Tip:
Highlight text to annotate it
X
Sou psicóloga clínica e minha especialidade é no campo do trauma,
e desordens de estresse pós-traumáticas.
Passo meus dias ouvindo estórias de pessoas
sobre os horrores pelos quais passaram e tento apoiá-las
em seus esforços de se recuperarem desses eventos.
Frequentemente as pessoas me perguntam como posso fazer esse trabalho,
a suposição que prevale tende a ser
de que o trabalho de ouvir os traumas seria por si só traumático.
Sem dúvida eu comecei deste ponto há 15 anos,
quando comecei a trabalhar nesse campo.
Meu primeiro trabalho na área foi com garotas adolescentes
que estiveram envolvidas em tráfico *** de alguma forma.
E comecei na função esperando ficar horrorizada pelo trabalho
e as estórias que eu ouviria.
A realidade é que eu ficava horrorizada
e atordoada com as atrocidades cometidas que eu ouvia.
Mas essa não foi a impressão preeminente que se formou
durante meu trabalho na organização e não foi o que ficou comigo
durante anos, desde que desenvolvi minhas habilidades nessa área.

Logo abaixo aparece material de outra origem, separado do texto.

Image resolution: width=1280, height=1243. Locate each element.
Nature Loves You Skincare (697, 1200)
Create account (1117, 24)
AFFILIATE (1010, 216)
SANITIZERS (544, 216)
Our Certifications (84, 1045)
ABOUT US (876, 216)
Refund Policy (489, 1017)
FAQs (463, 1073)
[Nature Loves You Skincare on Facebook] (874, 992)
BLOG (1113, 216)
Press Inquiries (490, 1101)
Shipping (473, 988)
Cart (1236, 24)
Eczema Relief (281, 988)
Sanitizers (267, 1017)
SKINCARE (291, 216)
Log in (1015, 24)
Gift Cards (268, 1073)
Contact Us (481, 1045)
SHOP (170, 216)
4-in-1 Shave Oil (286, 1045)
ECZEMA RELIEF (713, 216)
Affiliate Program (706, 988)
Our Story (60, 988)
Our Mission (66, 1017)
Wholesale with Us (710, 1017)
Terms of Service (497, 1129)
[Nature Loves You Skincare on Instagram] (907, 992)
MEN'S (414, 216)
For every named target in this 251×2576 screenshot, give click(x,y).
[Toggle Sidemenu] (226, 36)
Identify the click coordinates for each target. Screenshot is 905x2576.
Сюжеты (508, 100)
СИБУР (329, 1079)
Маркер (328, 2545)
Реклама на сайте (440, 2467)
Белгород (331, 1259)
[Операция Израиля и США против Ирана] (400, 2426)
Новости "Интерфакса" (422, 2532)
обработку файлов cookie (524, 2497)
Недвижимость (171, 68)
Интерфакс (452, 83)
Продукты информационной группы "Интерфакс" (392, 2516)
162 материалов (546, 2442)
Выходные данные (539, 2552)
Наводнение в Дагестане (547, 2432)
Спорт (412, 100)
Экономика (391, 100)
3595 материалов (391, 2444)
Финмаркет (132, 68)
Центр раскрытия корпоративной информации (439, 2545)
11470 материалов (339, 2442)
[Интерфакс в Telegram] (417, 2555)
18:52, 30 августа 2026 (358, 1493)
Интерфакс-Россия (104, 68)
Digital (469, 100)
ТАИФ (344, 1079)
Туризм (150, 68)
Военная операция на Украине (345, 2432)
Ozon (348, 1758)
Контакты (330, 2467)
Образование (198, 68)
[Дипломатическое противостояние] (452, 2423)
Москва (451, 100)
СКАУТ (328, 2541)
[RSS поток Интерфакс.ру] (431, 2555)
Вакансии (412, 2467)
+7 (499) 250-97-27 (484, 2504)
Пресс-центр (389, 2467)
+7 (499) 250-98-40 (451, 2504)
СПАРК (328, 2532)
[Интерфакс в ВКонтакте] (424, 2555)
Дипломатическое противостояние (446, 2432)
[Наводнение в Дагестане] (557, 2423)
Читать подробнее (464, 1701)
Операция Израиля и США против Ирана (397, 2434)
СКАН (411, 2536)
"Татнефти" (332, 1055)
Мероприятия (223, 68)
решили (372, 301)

O que mais me impressionou desde então, e que permaneceu
é a vontade de não somente sobreviver, mas superar.
Eu testemunhei isso em pacientes com quem trabalhei.
Minha expectativa era de que os pacientes com quem eu trabalhava
eram prejudicados de forma irremediável
e quebrados pelas experiências que haviam sofrido em suas jovens vidas
Eu me dei conta que este não era o caso,
e quando refleti sobre o porquê de essa expectativa não ser realizada
isto influenciou meu trabalho e reflexões desde então,
e continua a fazê-lo.
Trabalho atualmente em serviços de saúde governamental
com soldados, veteranos e oficiais da PMC (Polícia Montada do Canadá),
que foram expostos a eventos traumáticos secundários às suas funções de serviço.
Os pacientes que visitam a clínica variam em idade,
de soldados jovens que recentemente retornaram do Afeganistão
aos mais velhos que serviram na Coréia e na Segunda-Guerra Mundial,
sem mencionar os oficiais da PMC
que têm servido e protegido este país de costa a costa.
Também passo o tempo em sessões particulares atendendo civis
que passaram por uma série de eventos traumáticos e problemáticos,
e espero compartilhar com vocês hoje
algumas das coisas que aprendi nesse trabalho,
onde compreendi algumas coisas significativas sobre a natureza humana
e a experiência humana em ajudar aqueles a quem o impensável aconteceu.
Então eu vou começar hoje discutindo a natureza do trauma e seus efeitos.
Uma das coisas com a qual lutei ao compor esta palestra
foi o quanto enfatizar um ou outro aspecto do meu trabalho.
E no debate que tive comigo mesma eu decidi focar
mais no que é relevante para o coletivo
do que potencializar para um subgrupo mais estreito.
Minha decisão de fazer isso foi motivada por um importante pedaço de conhecimento
que eu acumulei neste trabalho, e este é que o trauma é um grande equalizador.
Ele atravessa estratos socioeconômicos, ele não se importa com o sexo,
ou etnia, religião ou classe, ninguém está imune à possibilidade
de experimentar algo horrível ou devastador.
E enquanto isso é potencialmente um pensamento preocupante,
eu acredito que a consciência deste fato pode ser libertadora
se alguém se permite aceitar isso e seu significado --
e vou falar mais sobre esse ponto em apenas um momento.
Antes de fazê-lo, gostaria de sublinhar rapidamente
algumas das coisas que eu aprendi sobre trauma
e seus efeitos, e vou começar descrevendo uma cena para vocês,
para estabelecer o cenário de ideias que eu desejo lhes transmitir.
Então imaginem um pai, meia idade, classe média,
e como muitos pais vivendo nesse mundo de hoje
ele precisa trabalhar longe da família por períodos de tempo
e ele ganha mais dinheiro trabalhando em comunidades remotas
do que ele ganharia na cidade onde eles vivem.
O campo em particular onde ele fica enquanto trabalha longe
tem instalação local de fitness.
Então em uma tarde de sábado em particular
ele está saindo da sala de ginástica para voltar ao seu quarto depois de se exercitar
e ele começa a notar que as pessoas que passam por ele
olham para ele de maneira estranha.
A princípio ele enrubesce, advertindo a si mesmo para não ser paranóico,
e então ouve seu nome ser chamado no auto-falante
com o pedido que ele se apresente no escritório da administração.
Seu coração dispara, ele começa a suar,
um sentimento de pavor toma conta dele.
Ele não consegue explicar o porquê desta reação.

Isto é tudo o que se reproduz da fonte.